- WORK ITEM -
Write out each line exactly, starting with the one containing "Click the upload icon on the Export button" and stopping after the last line of the listing below.
☆ ☆ ☆ ☆
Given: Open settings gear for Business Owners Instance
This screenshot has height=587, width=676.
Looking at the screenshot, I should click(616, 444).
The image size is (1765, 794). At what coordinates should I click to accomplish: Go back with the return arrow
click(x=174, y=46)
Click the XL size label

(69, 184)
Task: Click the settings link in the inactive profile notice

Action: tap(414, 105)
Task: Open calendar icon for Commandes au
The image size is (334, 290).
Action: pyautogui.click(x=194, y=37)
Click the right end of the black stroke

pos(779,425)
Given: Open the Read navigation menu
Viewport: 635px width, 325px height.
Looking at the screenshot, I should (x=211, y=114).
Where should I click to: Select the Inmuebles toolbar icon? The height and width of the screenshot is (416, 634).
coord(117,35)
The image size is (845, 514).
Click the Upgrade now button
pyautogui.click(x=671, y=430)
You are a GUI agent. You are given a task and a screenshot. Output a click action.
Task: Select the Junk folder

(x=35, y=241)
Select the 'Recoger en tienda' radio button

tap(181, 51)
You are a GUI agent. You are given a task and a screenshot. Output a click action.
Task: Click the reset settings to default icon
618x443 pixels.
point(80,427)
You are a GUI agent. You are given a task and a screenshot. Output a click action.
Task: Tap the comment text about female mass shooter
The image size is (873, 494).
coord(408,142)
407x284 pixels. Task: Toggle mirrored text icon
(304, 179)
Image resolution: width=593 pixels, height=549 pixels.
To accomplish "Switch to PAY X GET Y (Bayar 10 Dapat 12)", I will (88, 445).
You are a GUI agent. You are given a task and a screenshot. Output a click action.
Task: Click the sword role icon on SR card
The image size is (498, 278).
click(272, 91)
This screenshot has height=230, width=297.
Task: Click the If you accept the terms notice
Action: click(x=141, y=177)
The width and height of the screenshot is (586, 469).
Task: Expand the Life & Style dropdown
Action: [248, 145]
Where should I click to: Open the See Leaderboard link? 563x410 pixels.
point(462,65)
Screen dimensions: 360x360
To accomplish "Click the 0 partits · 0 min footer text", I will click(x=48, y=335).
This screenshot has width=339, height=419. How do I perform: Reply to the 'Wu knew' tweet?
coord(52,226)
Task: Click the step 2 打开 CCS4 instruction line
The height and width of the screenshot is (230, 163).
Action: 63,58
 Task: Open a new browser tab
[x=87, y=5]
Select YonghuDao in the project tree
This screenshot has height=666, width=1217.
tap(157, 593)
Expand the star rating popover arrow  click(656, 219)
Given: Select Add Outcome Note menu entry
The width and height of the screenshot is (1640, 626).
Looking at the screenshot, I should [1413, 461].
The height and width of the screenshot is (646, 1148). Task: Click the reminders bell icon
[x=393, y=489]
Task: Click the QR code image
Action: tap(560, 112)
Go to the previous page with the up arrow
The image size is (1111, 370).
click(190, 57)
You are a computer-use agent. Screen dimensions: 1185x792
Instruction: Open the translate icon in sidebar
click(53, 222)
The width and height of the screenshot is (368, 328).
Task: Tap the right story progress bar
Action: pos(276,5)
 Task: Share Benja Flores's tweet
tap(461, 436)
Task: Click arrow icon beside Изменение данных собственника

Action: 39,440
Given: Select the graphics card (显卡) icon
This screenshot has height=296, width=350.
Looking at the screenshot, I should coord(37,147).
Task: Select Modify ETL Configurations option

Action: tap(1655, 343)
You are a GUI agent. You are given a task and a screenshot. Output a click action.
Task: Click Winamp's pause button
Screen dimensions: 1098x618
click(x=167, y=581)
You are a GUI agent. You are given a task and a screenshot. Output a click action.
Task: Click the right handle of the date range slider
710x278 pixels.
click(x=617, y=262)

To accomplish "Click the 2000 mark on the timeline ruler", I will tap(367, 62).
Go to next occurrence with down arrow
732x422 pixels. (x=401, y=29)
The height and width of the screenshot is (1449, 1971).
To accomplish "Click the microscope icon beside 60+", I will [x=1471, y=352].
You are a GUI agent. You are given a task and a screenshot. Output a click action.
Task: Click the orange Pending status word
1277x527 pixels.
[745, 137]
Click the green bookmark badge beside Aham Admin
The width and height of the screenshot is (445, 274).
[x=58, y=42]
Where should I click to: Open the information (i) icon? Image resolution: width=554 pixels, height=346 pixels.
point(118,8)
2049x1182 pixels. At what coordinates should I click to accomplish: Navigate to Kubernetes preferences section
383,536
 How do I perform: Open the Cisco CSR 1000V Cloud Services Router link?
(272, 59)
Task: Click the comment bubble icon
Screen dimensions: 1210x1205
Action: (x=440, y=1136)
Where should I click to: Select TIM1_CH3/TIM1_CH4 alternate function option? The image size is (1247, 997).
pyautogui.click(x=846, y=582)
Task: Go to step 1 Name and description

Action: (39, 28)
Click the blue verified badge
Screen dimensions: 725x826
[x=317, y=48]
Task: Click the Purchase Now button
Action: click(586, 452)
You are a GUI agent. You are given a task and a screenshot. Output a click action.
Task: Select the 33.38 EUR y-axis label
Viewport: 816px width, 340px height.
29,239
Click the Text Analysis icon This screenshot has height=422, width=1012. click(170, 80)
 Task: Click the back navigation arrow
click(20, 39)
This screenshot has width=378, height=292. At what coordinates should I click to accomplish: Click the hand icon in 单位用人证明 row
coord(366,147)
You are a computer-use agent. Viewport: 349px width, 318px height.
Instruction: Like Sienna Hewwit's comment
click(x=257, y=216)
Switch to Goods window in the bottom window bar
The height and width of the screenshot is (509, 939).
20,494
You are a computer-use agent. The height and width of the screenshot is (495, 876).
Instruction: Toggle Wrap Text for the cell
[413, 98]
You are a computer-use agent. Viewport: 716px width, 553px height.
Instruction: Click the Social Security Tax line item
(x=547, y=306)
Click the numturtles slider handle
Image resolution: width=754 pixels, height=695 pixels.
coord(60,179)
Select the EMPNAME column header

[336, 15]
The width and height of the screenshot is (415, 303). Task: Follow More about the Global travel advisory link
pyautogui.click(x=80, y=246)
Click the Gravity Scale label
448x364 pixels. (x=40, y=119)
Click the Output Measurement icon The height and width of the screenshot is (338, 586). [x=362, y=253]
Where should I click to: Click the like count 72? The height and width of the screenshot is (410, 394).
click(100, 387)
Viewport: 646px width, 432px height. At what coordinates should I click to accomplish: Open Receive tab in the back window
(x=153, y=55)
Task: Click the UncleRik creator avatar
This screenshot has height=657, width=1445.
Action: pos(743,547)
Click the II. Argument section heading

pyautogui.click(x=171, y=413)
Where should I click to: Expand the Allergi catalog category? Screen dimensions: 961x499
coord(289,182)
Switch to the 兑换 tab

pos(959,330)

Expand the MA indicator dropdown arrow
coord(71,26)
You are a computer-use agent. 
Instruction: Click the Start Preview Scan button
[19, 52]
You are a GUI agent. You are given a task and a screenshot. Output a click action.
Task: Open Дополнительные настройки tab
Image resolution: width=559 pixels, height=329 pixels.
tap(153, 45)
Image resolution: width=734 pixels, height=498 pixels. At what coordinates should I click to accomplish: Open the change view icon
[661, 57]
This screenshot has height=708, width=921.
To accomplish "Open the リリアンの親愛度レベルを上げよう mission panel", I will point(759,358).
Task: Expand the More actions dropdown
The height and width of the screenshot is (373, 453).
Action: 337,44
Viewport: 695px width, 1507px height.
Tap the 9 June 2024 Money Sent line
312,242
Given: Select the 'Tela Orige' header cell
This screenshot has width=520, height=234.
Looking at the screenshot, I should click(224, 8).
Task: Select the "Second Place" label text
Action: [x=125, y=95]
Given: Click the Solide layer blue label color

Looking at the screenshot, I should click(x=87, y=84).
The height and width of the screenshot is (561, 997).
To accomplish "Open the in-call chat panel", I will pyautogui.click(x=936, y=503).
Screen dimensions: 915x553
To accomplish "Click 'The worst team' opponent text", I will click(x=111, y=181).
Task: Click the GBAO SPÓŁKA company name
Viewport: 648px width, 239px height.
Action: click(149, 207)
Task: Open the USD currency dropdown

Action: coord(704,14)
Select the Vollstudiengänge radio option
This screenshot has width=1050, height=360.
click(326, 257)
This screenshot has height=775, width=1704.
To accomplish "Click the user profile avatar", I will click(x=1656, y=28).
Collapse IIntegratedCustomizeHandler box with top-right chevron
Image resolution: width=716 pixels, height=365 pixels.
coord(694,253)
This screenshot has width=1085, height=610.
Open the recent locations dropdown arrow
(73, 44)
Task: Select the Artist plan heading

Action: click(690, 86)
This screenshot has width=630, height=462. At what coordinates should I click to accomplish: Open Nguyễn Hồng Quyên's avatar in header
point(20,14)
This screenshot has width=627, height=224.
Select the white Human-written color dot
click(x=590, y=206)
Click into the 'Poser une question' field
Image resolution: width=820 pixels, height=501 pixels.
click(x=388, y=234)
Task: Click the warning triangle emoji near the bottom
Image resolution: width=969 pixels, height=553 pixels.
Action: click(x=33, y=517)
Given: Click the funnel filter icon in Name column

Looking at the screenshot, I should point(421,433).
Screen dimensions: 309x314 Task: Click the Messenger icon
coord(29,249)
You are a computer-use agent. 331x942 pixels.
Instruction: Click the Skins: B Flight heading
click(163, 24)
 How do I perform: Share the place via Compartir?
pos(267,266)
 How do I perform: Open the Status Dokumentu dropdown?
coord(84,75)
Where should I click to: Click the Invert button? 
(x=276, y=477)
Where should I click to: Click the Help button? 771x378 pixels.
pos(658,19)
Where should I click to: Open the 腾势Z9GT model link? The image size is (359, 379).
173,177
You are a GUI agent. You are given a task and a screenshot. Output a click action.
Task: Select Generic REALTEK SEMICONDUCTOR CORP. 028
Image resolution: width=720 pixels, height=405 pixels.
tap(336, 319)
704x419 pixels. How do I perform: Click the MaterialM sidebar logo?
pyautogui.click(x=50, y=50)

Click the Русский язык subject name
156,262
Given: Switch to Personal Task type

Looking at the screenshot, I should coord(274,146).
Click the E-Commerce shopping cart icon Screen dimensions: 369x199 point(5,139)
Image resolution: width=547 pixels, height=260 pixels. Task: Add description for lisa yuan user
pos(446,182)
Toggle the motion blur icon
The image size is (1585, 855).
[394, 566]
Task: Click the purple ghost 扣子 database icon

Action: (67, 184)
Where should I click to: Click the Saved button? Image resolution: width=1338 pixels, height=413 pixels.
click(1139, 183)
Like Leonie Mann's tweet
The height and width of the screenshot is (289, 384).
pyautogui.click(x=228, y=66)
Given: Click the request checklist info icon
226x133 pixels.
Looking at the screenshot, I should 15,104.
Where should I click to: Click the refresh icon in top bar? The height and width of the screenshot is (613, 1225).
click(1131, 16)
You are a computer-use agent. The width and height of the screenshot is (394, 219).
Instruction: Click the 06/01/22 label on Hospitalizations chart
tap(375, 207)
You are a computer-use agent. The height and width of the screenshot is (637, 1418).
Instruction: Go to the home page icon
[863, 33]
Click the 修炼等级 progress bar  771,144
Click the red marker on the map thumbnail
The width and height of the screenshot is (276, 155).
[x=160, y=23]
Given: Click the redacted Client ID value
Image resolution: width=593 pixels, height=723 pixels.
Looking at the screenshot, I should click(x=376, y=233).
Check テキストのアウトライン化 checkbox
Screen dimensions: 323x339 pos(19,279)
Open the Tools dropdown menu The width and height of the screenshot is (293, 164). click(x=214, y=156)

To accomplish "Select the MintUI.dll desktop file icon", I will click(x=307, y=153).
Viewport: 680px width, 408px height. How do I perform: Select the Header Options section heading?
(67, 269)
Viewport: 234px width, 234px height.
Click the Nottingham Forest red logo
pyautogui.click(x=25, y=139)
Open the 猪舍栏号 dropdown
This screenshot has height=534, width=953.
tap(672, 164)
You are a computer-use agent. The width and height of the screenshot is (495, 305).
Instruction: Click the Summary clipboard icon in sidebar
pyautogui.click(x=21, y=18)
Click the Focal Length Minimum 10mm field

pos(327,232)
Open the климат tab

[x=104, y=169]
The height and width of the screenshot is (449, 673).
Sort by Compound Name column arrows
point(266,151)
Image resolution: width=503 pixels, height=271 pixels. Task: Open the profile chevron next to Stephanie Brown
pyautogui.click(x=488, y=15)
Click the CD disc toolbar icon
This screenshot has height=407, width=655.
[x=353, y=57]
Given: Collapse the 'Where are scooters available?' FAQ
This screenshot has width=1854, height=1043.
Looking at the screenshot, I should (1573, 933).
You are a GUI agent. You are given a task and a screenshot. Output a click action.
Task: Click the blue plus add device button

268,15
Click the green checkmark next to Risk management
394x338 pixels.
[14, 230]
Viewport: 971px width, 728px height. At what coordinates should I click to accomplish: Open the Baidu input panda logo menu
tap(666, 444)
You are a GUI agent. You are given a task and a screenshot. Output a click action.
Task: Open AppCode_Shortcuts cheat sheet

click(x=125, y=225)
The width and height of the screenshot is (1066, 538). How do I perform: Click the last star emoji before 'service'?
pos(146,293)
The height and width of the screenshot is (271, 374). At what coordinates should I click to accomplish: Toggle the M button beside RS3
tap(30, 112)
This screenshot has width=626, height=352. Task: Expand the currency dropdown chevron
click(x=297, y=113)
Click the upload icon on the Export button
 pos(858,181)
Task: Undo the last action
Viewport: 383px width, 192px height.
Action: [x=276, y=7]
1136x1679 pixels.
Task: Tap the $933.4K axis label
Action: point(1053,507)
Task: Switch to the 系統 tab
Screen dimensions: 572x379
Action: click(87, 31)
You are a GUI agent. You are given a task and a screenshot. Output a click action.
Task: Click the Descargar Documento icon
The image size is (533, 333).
☆ ☆ ☆ ☆
- TASK ANSWER -
Click the upload icon on the Export button
 pos(858,181)
Task: Undo the last action
Viewport: 383px width, 192px height.
Action: [x=276, y=7]
1136x1679 pixels.
Task: Tap the $933.4K axis label
Action: point(1053,507)
Task: Switch to the 系統 tab
Screen dimensions: 572x379
Action: click(87, 31)
You are a GUI agent. You are given a task and a screenshot. Output a click action.
Task: Click the Descargar Documento icon
The image size is (533, 333).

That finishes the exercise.